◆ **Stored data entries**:
----

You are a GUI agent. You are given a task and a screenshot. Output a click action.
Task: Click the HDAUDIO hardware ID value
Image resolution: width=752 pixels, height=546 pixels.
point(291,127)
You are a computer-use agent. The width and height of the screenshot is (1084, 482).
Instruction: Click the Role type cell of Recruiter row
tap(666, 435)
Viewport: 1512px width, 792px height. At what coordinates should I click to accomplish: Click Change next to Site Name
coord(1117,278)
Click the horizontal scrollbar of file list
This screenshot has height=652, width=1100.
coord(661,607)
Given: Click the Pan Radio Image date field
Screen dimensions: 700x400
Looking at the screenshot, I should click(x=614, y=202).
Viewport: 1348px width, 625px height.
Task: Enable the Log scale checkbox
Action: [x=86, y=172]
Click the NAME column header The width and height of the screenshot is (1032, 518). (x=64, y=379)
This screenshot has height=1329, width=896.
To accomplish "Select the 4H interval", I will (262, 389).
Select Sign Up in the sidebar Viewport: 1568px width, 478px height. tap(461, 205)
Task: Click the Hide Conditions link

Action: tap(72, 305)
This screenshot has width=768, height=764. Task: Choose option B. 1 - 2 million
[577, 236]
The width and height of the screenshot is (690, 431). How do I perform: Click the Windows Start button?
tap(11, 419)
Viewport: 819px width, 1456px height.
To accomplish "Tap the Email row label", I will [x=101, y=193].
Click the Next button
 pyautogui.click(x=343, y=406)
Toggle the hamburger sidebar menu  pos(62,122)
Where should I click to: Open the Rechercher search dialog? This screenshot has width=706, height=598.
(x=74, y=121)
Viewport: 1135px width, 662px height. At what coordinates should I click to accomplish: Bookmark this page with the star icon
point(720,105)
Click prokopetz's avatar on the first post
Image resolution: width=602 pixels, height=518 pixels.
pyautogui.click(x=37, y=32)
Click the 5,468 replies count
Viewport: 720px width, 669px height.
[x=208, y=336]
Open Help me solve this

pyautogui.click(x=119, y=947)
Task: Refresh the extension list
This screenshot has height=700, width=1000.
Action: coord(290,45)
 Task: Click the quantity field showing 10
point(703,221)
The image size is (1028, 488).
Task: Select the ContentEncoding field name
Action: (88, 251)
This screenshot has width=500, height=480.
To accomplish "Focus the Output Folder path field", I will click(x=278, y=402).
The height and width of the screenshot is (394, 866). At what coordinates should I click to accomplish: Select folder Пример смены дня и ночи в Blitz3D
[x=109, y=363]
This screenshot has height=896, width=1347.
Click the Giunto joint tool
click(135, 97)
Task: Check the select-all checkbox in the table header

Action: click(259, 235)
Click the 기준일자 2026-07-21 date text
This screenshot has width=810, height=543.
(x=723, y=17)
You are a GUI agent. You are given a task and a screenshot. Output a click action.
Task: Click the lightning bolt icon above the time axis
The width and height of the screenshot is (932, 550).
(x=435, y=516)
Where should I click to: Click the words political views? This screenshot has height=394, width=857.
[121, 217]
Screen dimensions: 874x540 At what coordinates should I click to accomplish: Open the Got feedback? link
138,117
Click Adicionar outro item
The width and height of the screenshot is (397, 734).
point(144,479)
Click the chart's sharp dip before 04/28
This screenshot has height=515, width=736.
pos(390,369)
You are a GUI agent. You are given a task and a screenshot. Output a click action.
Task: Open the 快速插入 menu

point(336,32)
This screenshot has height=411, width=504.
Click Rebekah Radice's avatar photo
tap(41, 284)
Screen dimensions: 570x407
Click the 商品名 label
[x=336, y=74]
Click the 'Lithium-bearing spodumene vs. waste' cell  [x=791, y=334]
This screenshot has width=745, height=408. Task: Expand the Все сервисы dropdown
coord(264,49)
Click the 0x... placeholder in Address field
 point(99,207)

----

◆ **Work to be completed**:
Write the lines out again exactly, from the one containing "This screenshot has height=411, width=504." through the last line of the records, and include no other lines.

◆ **Exercise result**:
This screenshot has height=411, width=504.
Click Rebekah Radice's avatar photo
tap(41, 284)
Screen dimensions: 570x407
Click the 商品名 label
[x=336, y=74]
Click the 'Lithium-bearing spodumene vs. waste' cell  [x=791, y=334]
This screenshot has width=745, height=408. Task: Expand the Все сервисы dropdown
coord(264,49)
Click the 0x... placeholder in Address field
 point(99,207)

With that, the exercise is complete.